# [WHAT YOU SHOULD DO]
Retype the listing below line for line, but only from the line with "Viewport: 448px width, 492px height." down to the line with "is the exact", inclusive. Pictures stay out.

# [SOURCE MATERIAL]
Segment Open
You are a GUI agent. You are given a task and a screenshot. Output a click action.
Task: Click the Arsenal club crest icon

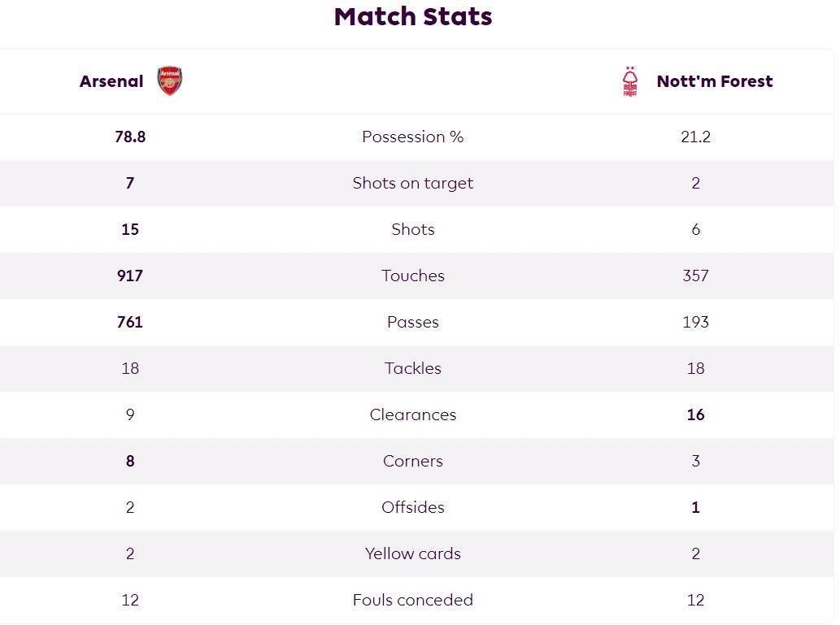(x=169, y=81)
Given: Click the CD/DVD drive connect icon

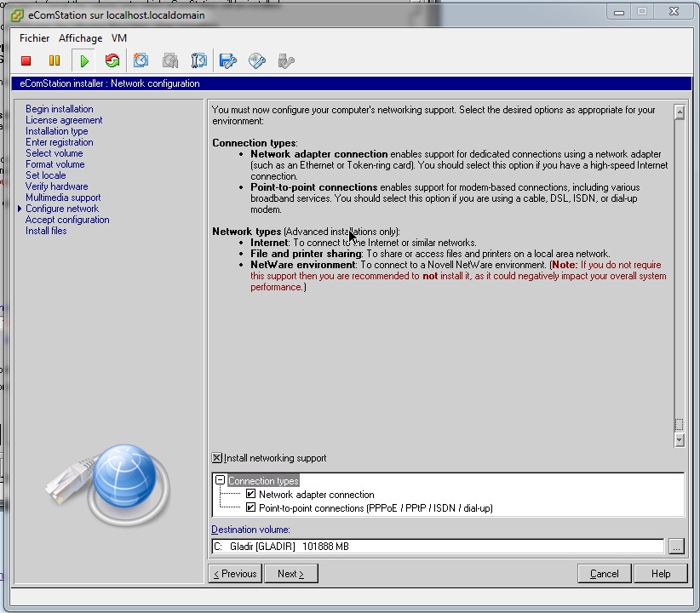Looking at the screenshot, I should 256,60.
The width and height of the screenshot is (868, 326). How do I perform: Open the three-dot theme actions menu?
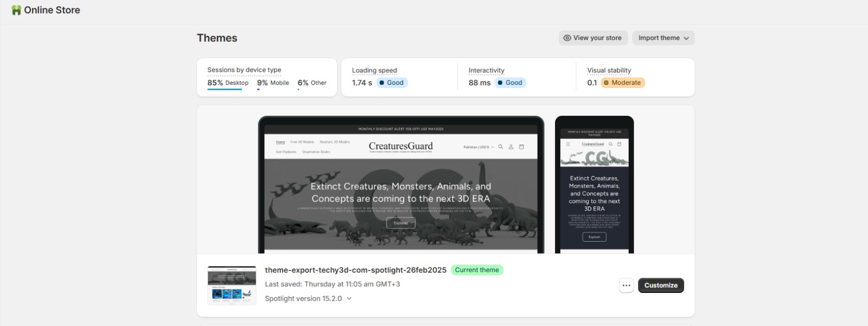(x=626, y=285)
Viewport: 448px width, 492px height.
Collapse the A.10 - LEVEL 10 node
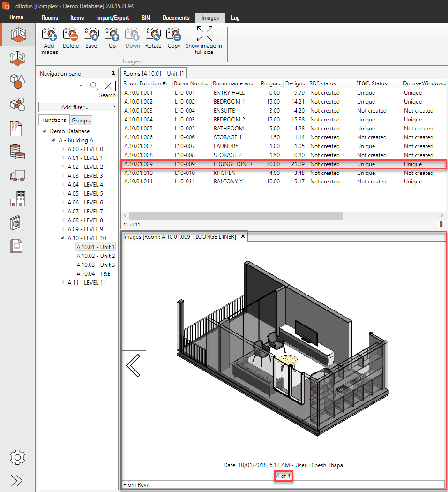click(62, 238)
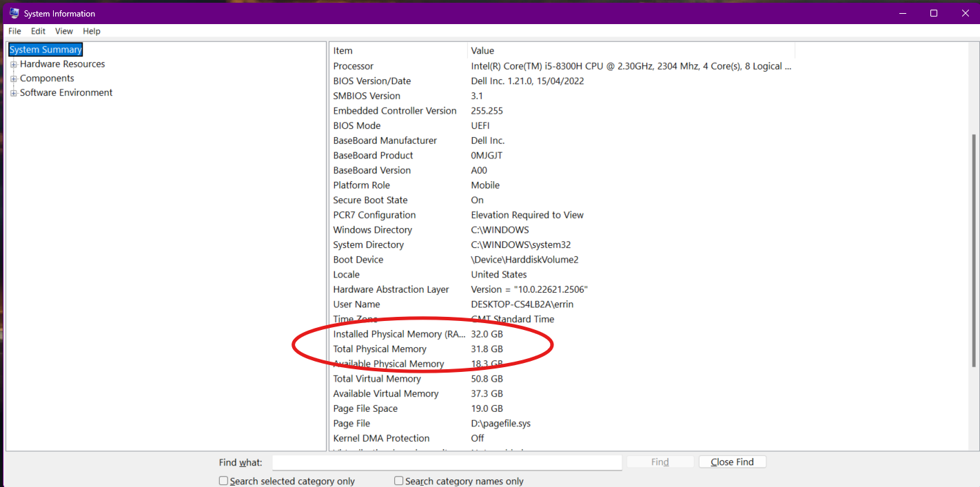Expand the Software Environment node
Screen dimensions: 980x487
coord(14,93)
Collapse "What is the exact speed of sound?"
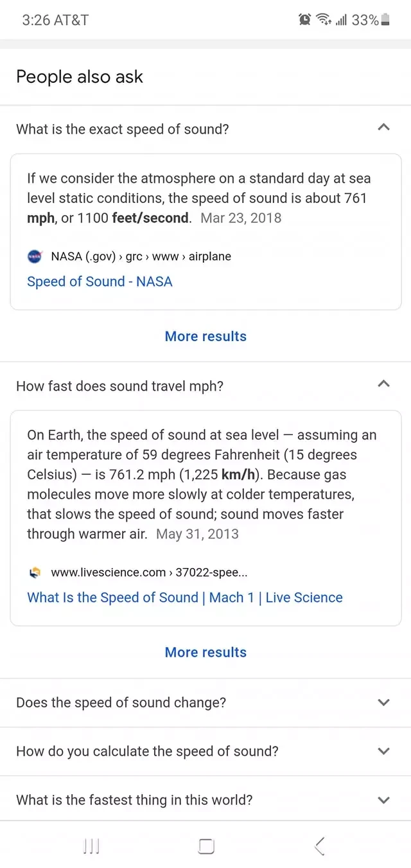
Segment Closed
Segment Open
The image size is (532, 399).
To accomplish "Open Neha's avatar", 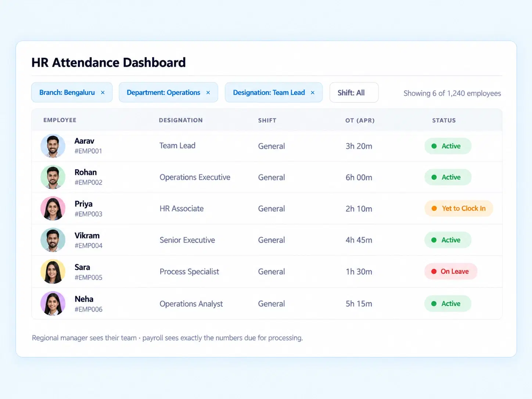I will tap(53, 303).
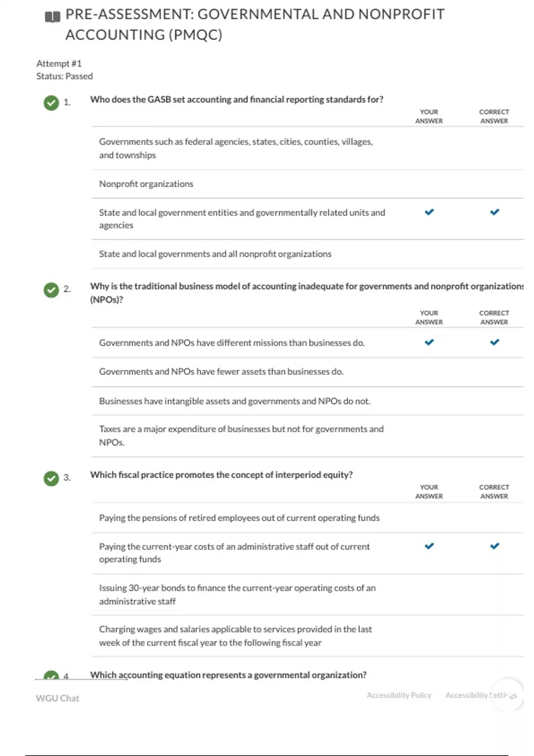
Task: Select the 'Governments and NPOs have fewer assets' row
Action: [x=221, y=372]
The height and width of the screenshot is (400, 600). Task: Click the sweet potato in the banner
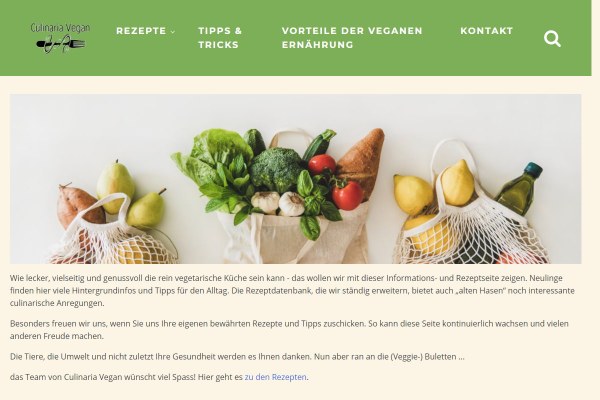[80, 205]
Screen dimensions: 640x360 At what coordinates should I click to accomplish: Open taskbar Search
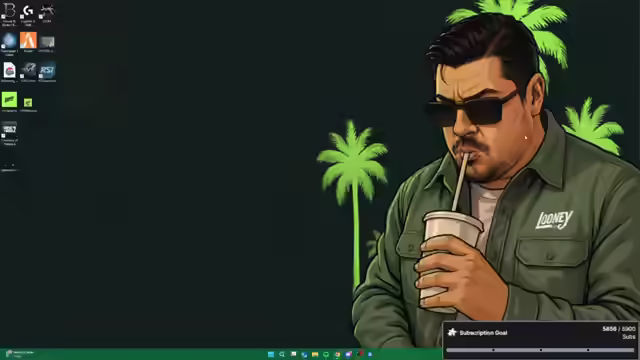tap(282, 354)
Segment Closed
# [EXERCISE OUTPUT]
Viewport: 448px width, 492px height.
Collapse the A.10 - LEVEL 10 node
click(62, 238)
Expand the Software Environment node
Screen dimensions: 980x487
coord(14,93)
Collapse "What is the exact speed of sound?"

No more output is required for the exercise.